### EXERCISE DETAILS
Copy out the listing that follows in its entirety, keeping it exactly the same.

### DATA TO USE
%%
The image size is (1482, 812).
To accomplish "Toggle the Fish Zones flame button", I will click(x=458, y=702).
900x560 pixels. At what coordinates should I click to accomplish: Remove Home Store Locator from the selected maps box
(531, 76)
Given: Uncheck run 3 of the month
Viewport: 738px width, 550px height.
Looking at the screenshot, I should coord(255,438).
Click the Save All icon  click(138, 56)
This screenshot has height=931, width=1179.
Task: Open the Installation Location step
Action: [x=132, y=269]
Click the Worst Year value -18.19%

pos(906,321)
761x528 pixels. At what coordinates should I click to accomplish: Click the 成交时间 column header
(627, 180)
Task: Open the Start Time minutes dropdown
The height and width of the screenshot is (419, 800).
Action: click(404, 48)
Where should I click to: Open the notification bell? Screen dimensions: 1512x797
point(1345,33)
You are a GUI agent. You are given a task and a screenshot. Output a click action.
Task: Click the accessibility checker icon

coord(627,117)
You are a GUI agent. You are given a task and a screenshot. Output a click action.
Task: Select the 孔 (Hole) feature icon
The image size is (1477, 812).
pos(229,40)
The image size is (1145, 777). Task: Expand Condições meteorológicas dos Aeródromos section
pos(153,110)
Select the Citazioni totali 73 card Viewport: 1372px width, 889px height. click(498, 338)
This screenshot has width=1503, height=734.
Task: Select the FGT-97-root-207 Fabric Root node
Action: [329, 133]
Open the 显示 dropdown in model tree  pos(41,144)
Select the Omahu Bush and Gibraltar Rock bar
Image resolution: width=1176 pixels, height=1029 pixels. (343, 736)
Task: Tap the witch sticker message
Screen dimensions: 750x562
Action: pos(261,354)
%%
### ANSWER TO THE PROBLEM
The image size is (1482, 812).
To accomplish "Toggle the Fish Zones flame button", I will click(x=458, y=702).
900x560 pixels. At what coordinates should I click to accomplish: Remove Home Store Locator from the selected maps box
(531, 76)
Given: Uncheck run 3 of the month
Viewport: 738px width, 550px height.
Looking at the screenshot, I should coord(255,438).
Click the Save All icon  click(138, 56)
This screenshot has height=931, width=1179.
Task: Open the Installation Location step
Action: [x=132, y=269]
Click the Worst Year value -18.19%

pos(906,321)
761x528 pixels. At what coordinates should I click to accomplish: Click the 成交时间 column header
(627, 180)
Task: Open the Start Time minutes dropdown
The height and width of the screenshot is (419, 800).
Action: click(404, 48)
Where should I click to: Open the notification bell? Screen dimensions: 1512x797
point(1345,33)
You are a GUI agent. You are given a task and a screenshot. Output a click action.
Task: Click the accessibility checker icon

coord(627,117)
You are a GUI agent. You are given a task and a screenshot. Output a click action.
Task: Select the 孔 (Hole) feature icon
The image size is (1477, 812).
pos(229,40)
The image size is (1145, 777). Task: Expand Condições meteorológicas dos Aeródromos section
pos(153,110)
Select the Citazioni totali 73 card Viewport: 1372px width, 889px height. click(498, 338)
This screenshot has width=1503, height=734.
Task: Select the FGT-97-root-207 Fabric Root node
Action: [329, 133]
Open the 显示 dropdown in model tree  pos(41,144)
Select the Omahu Bush and Gibraltar Rock bar
Image resolution: width=1176 pixels, height=1029 pixels. (343, 736)
Task: Tap the witch sticker message
Screen dimensions: 750x562
Action: pos(261,354)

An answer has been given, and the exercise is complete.